### Source material:

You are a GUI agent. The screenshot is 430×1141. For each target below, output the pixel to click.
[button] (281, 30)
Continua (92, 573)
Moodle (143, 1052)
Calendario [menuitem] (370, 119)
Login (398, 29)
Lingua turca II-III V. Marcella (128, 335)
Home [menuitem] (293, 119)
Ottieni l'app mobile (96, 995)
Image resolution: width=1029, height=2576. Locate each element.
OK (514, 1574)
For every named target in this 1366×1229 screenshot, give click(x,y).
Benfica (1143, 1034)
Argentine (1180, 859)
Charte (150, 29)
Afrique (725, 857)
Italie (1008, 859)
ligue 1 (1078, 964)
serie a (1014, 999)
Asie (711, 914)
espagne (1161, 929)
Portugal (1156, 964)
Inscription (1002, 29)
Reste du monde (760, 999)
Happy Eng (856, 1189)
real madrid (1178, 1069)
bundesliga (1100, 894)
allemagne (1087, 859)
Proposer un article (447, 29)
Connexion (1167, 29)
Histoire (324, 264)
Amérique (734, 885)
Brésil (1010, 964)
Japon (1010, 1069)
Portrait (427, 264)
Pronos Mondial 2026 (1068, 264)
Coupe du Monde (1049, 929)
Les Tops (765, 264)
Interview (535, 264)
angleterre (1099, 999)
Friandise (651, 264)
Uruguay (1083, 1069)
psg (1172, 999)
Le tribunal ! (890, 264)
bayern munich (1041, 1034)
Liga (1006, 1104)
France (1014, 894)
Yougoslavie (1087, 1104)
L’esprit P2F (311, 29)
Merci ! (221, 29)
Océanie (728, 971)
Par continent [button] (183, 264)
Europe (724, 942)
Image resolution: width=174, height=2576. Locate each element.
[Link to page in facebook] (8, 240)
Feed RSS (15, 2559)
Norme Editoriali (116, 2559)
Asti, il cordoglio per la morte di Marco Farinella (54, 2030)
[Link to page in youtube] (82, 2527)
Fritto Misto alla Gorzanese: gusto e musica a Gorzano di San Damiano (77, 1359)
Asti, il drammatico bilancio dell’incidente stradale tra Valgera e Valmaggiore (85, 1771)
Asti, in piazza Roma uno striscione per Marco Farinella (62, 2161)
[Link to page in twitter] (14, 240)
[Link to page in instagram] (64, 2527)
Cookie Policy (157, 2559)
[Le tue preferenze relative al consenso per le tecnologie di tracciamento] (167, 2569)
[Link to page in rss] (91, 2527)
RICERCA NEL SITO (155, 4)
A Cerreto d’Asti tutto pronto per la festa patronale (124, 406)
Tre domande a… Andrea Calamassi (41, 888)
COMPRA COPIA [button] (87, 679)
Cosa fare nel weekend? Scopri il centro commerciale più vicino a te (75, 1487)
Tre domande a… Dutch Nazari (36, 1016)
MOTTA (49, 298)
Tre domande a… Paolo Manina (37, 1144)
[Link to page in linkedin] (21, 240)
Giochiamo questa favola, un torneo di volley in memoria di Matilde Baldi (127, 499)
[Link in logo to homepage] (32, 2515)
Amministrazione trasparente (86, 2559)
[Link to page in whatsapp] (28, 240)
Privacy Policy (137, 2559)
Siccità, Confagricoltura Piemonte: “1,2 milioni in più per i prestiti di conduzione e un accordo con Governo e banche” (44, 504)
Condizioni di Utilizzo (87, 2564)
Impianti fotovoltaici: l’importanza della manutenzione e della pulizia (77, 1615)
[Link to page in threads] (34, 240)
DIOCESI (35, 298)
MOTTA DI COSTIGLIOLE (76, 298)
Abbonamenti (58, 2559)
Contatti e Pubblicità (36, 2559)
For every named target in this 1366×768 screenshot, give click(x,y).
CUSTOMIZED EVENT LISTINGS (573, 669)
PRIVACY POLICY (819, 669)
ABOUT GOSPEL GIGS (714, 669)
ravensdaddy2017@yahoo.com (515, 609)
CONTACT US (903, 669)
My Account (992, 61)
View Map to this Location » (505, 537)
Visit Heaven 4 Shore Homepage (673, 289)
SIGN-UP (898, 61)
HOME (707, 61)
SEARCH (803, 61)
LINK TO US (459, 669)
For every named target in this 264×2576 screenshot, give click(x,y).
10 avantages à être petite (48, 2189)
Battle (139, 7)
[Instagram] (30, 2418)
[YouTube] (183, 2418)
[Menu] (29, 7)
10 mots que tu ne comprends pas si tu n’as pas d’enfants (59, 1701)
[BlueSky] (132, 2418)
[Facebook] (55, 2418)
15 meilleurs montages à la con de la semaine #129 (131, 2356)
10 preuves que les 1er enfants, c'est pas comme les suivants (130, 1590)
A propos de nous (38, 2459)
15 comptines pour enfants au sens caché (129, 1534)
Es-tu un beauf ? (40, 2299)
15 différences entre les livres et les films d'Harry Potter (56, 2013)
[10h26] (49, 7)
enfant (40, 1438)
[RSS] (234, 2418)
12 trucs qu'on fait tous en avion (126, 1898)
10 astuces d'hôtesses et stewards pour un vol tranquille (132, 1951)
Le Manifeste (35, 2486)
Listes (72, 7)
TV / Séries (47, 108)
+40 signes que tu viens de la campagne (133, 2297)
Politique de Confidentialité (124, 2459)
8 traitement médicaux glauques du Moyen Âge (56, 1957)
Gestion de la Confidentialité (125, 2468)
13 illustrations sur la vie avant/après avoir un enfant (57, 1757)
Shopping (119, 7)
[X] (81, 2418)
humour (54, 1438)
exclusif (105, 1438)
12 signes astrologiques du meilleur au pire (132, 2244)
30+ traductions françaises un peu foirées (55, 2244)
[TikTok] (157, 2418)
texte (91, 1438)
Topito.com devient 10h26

### Your task:
The line containing "[10h26] (49, 7)" and all lines after it, through the end of the entries above, are to be returned exactly and alone.

### Final answer:
[10h26] (49, 7)
enfant (40, 1438)
[RSS] (234, 2418)
12 trucs qu'on fait tous en avion (126, 1898)
10 astuces d'hôtesses et stewards pour un vol tranquille (132, 1951)
Le Manifeste (35, 2486)
Listes (72, 7)
TV / Séries (47, 108)
+40 signes que tu viens de la campagne (133, 2297)
Politique de Confidentialité (124, 2459)
8 traitement médicaux glauques du Moyen Âge (56, 1957)
Gestion de la Confidentialité (125, 2468)
13 illustrations sur la vie avant/après avoir un enfant (57, 1757)
Shopping (119, 7)
[X] (81, 2418)
humour (54, 1438)
exclusif (105, 1438)
12 signes astrologiques du meilleur au pire (132, 2244)
30+ traductions françaises un peu foirées (55, 2244)
[TikTok] (157, 2418)
texte (91, 1438)
Topito.com devient 10h26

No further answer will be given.